AuroraはAWSがクラウド向けに構築したリレーショナルデータベースです。AuroraはほかのRDS(例えばRDS for MySQLなど)と比べ、高度なMultiAZ構成/自動復旧による高可用性/大容量ストレージのサポートを提供しています。また、ほかのRDSと比べて、高いスループットを持っており、MySQLの最大5倍、PostgresSQLの最大3倍高速であると謳われています。具体的には以下の相違があります。

特徴AuroraRDS for MySQL
Multi-AZ構成3つのAZに2つずつのレプリケーションをデフォルトで構成2つのAZを使用
データベースストレージサイズ最大64TiB最大32TiB
最大リードレプリカ数最大15最大5
レプリケーションタイプ非同期的(ミリ秒単位)MultiAZ構成:同期 リードレプリカ:非同期
リードレプリカのフェイルオーバーターゲットとして機能はい(データ損失なし)はい(数分間データ損失の可能性)
自動フェイルオーバーはいいいえ

Auroraのストレージ構成

Auroraのデータは、SSDドライブ内の仮想ボリュームであるクラスターボリュームに保存されます。クラスターボリュームのデータは1つのリージョン内の3つのアベイラビリティーゾーンのそれぞれに2つのデータを自動的に複製するため、データ損失の可能性は低く耐久性を高く保つことができます。

フェイルオーバーとは

フェイルオーバーとは、「予備も一緒に動かしている(ホットスタンバイ)システムにおいて、メインサーバーに障害が発生したときに自動的に予備サーバーに切り替えてくれる機能」を指します。フェイルオーバーの目的は「サービスの継続稼働のための最小ダウンタイムの実現」にあります。アプリケーションやサービスが停止すると困る場面において、障害発生時に稼働可能なサーバーに切り替えることで、サービスを停止することなく最小限のダウンタイムで安定稼働させることができます。

Auroraのフェイルオーバーの仕組み

Auroraにおいては、DBクラスターのプライマリDBインスタンスに障害が発生すると、自動的にフェイルオーバーします。管理者が手動で管理する手間がなく、迅速にフェイルオーバーを行う点は大きなメリットでしょう。

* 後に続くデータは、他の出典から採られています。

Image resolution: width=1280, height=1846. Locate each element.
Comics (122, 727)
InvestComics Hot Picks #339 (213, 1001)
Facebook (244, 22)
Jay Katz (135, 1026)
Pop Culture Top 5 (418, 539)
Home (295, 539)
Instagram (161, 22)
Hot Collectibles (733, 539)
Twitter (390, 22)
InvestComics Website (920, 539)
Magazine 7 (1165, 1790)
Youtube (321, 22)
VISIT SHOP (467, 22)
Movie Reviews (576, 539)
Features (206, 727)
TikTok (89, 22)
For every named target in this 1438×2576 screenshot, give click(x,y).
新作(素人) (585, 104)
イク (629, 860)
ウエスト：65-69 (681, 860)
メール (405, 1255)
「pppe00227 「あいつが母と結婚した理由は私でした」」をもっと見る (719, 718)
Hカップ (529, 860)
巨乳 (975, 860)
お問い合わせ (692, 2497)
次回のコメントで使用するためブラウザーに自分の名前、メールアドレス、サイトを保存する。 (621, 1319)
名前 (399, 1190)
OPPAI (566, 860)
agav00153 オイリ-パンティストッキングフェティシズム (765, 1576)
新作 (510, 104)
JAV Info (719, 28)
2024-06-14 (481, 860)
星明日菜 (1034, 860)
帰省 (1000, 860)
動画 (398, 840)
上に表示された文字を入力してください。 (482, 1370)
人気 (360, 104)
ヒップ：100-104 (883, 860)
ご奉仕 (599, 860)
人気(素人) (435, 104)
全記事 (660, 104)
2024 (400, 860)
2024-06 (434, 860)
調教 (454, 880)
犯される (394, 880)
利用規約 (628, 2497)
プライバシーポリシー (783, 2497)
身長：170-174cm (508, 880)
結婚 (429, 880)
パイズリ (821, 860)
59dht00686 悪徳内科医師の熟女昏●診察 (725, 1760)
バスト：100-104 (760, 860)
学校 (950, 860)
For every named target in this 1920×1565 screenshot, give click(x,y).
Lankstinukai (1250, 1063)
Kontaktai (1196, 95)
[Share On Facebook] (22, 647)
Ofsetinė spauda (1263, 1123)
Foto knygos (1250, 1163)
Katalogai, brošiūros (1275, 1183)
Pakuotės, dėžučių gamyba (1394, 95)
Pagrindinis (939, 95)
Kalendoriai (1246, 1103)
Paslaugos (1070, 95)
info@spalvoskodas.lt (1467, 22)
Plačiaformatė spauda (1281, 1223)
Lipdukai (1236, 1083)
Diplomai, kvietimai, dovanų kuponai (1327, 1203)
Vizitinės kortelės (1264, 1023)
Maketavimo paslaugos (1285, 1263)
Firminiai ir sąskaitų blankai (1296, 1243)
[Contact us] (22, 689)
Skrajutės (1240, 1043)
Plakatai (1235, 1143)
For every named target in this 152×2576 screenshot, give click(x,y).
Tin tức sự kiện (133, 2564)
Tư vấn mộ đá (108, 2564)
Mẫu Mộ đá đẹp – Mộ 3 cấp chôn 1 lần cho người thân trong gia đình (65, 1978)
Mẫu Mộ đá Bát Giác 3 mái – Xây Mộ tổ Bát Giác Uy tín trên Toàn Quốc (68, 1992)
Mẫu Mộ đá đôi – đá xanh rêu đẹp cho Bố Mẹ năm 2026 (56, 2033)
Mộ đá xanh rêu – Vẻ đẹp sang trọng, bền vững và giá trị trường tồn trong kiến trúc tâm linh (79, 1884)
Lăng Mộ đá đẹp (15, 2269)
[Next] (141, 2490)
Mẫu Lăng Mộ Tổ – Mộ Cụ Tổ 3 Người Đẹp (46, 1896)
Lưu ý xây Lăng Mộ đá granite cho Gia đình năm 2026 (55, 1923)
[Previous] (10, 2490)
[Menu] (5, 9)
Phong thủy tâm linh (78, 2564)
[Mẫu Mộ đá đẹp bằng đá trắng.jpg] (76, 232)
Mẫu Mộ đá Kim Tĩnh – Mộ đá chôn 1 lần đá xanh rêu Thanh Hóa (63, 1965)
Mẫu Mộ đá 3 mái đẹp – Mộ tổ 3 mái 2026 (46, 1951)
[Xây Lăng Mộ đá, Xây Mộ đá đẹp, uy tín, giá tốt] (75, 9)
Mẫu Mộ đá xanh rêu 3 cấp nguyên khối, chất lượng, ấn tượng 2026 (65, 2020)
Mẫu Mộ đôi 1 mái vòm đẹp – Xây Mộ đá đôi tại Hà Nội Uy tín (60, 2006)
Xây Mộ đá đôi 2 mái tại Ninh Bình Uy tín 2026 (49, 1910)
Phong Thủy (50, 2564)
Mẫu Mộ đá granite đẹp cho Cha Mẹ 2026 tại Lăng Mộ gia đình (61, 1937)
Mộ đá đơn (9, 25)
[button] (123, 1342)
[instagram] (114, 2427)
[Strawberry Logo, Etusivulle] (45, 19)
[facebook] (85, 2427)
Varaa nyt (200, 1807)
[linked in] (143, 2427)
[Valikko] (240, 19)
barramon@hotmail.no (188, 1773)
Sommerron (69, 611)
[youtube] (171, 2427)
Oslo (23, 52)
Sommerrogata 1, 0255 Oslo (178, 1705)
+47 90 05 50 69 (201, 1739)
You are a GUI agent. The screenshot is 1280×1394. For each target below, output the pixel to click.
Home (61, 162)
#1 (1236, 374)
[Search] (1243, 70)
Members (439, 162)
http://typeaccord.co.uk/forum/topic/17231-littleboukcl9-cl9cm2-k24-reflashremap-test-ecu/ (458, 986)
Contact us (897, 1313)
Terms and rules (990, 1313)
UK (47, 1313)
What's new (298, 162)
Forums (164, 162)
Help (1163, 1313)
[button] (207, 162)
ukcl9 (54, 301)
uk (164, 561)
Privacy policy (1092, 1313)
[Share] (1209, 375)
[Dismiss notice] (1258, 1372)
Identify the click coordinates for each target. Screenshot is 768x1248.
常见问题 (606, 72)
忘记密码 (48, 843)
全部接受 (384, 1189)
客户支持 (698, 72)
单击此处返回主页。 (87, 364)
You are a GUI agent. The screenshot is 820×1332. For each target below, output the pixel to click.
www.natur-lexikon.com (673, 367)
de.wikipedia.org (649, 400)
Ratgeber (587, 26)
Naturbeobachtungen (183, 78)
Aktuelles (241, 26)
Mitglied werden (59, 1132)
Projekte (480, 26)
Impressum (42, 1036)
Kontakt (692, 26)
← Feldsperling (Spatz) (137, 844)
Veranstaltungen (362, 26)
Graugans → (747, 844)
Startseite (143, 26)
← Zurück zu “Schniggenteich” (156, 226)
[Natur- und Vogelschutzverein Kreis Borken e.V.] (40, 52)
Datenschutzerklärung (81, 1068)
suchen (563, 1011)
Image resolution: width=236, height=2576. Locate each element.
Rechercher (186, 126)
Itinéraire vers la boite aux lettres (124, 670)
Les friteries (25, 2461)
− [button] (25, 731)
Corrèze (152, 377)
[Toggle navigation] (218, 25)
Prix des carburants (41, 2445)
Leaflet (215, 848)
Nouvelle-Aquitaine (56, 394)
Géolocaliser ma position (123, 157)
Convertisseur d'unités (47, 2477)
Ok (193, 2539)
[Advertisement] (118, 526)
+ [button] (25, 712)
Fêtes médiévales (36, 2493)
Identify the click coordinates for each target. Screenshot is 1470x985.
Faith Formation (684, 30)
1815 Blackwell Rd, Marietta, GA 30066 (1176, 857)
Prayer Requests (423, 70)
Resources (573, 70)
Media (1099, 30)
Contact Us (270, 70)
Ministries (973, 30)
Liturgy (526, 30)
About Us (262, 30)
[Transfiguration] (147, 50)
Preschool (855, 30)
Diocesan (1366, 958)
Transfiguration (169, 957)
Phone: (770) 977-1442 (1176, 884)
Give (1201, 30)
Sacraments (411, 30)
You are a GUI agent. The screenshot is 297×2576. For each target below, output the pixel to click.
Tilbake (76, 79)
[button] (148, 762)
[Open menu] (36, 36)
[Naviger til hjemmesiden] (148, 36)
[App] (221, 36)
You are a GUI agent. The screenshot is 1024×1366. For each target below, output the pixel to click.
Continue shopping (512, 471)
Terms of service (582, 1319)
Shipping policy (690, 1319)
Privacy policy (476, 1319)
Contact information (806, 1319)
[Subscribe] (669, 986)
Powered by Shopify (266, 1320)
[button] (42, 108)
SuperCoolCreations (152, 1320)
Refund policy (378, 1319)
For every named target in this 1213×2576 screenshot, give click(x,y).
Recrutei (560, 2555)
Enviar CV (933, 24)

Auroraのリードレプリカが使用可能な場合は、リードレプリカを新たなプライマリDBインスタンスに昇格できます。リードレプリカとは、プライマリDBインスタンスを複製したもので、通常は読み取り時のみ使用されており、プライマリDBに更新があった場合、レプリケーションされるインスタンスです。他のリレーショナルデータベースがこのリードレプリカの数が最大5個であるのに対し、Auroraは最大15個まで設置することが可能です。このようにリードレプリカが複数設置されている場合は、あらかじめ定義された優先順位に従って昇格するリードレプリカを決定します。リードレプリカが使用可能でない場合は、新しいプライマリDBインスタンスを作成する必要があります。フェイルオーバーが発生しても、AuroraにアクセスしているアプリケーションのDBアクセス先は、クラスターエンドポイント(書き込みに使用するエンドポイントで、プライマリDBに接続)となっているため、変更の手間がないことも大きな特徴です。

おわりに

今回はAmazon Auroraについての概要と、Amazon Auroraの特徴であるフェイルオーバーの仕組みついてご紹介させていただきました。AuroraはRDSの一部であり、自動で迅速にフェイルオーバーを行う便利なサービスとなっています。管理者の手間を大幅に省くことができますので、ぜひこの機会に導入を検討してみてはいかがでしょうか?